* **Action item**:
Please repeat the records, word for word and without gaps.

Items from a data source
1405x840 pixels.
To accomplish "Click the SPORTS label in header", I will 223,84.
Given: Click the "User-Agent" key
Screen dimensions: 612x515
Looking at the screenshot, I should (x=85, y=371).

* **Result below**:
1405x840 pixels.
To accomplish "Click the SPORTS label in header", I will 223,84.
Given: Click the "User-Agent" key
Screen dimensions: 612x515
Looking at the screenshot, I should (x=85, y=371).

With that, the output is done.